What is required - What is needed is an exact copy of the lines from the one containing "1031x509 pixels." through the last line of the records below, with no pictures.

**** Provided records ****

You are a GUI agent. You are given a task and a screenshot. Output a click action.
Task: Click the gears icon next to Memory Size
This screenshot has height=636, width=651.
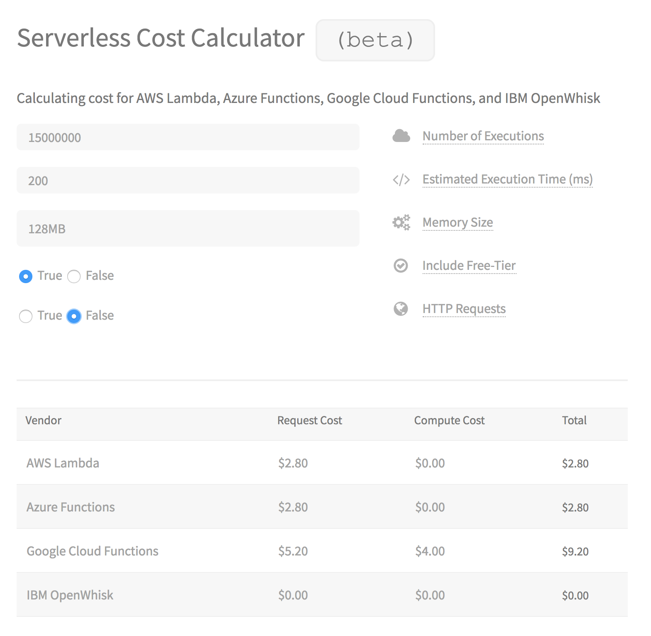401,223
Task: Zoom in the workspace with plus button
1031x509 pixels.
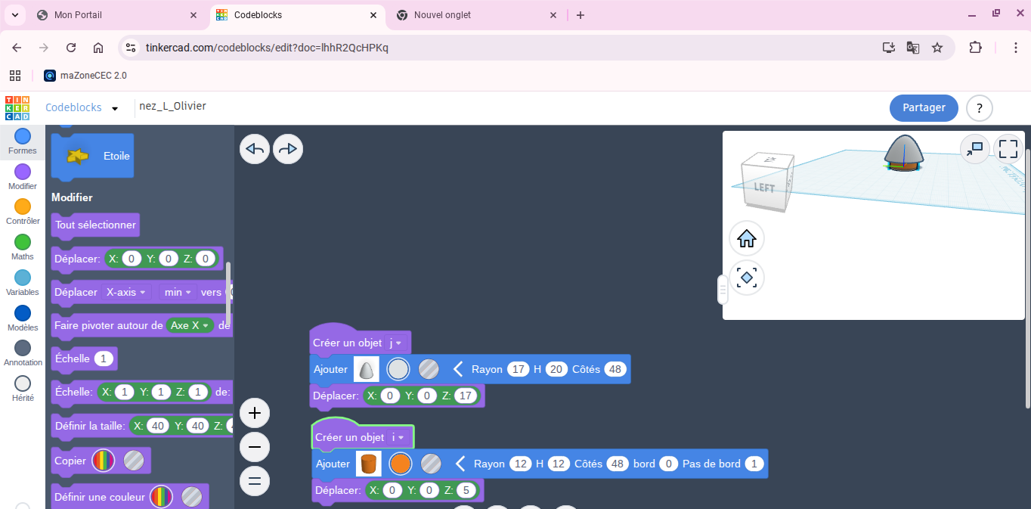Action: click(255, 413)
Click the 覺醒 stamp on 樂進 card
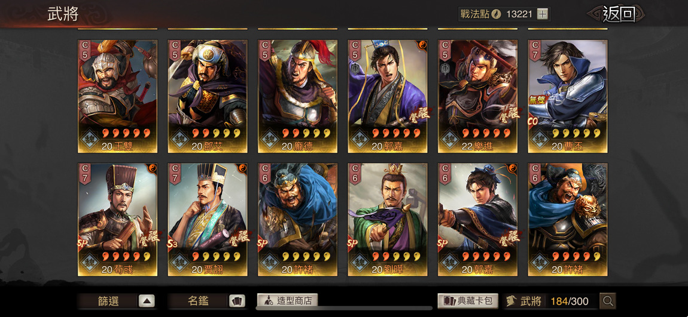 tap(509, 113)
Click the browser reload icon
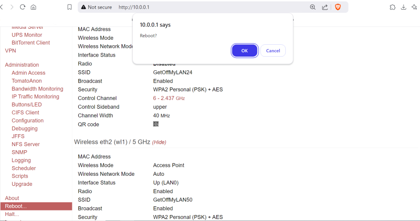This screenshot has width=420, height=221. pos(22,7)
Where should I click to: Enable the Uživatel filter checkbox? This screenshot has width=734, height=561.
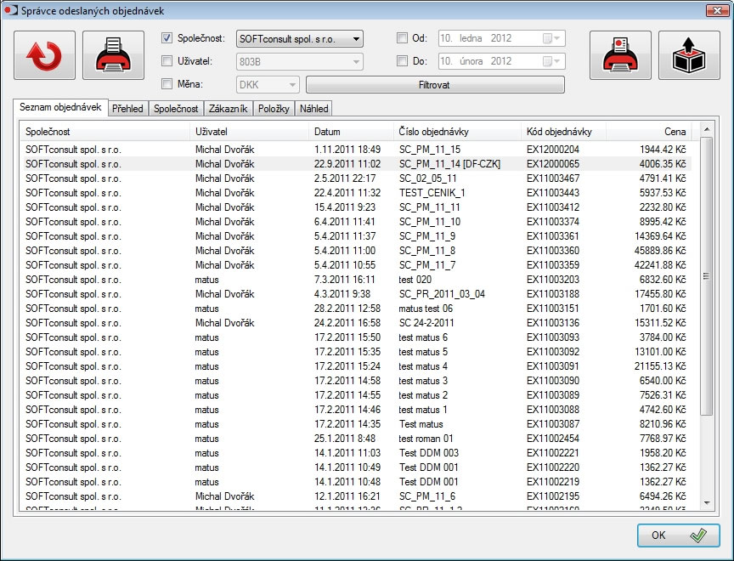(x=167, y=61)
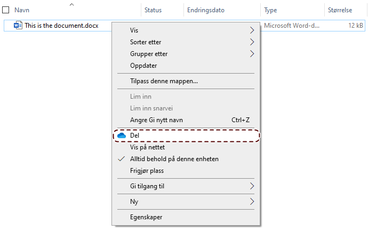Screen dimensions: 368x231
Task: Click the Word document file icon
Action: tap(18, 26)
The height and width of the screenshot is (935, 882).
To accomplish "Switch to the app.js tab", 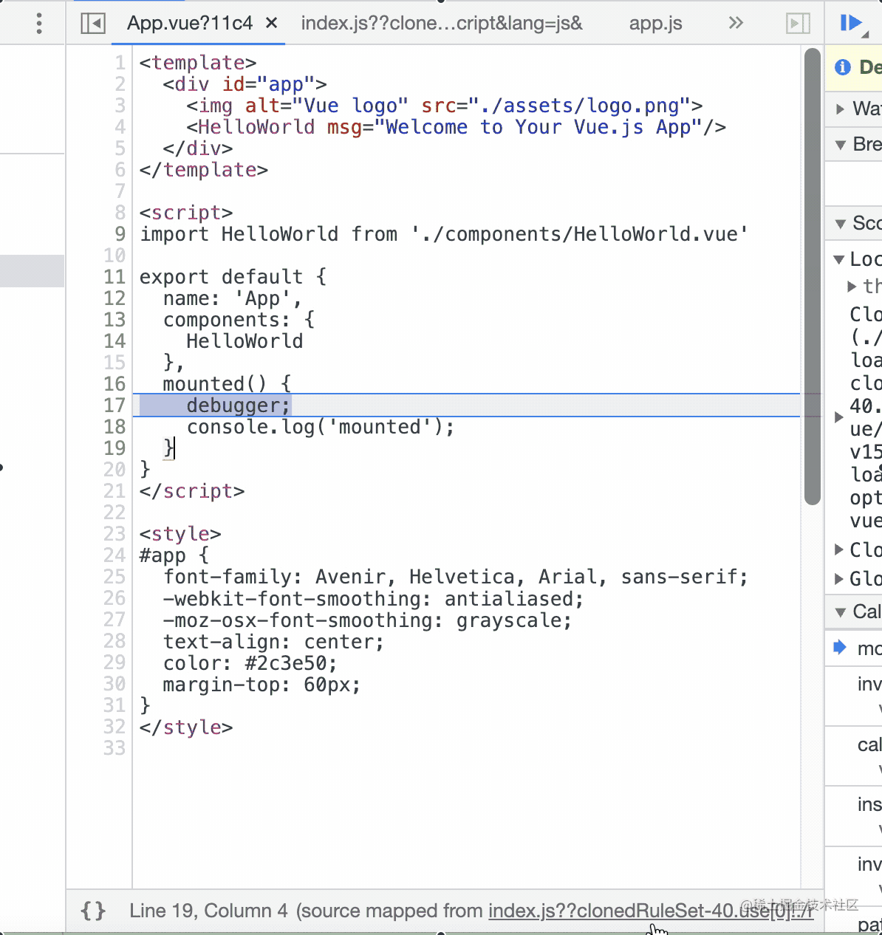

****

Your response -
1031x509 pixels.
Action: click(255, 413)
Click the 覺醒 stamp on 樂進 card
 tap(509, 113)
Click the browser reload icon
This screenshot has width=420, height=221. pos(22,7)
Where should I click to: Enable the Uživatel filter checkbox? This screenshot has width=734, height=561.
(x=167, y=61)
Screen dimensions: 368x231
Task: Click the Word document file icon
Action: tap(18, 26)
The height and width of the screenshot is (935, 882).
To accomplish "Switch to the app.js tab", 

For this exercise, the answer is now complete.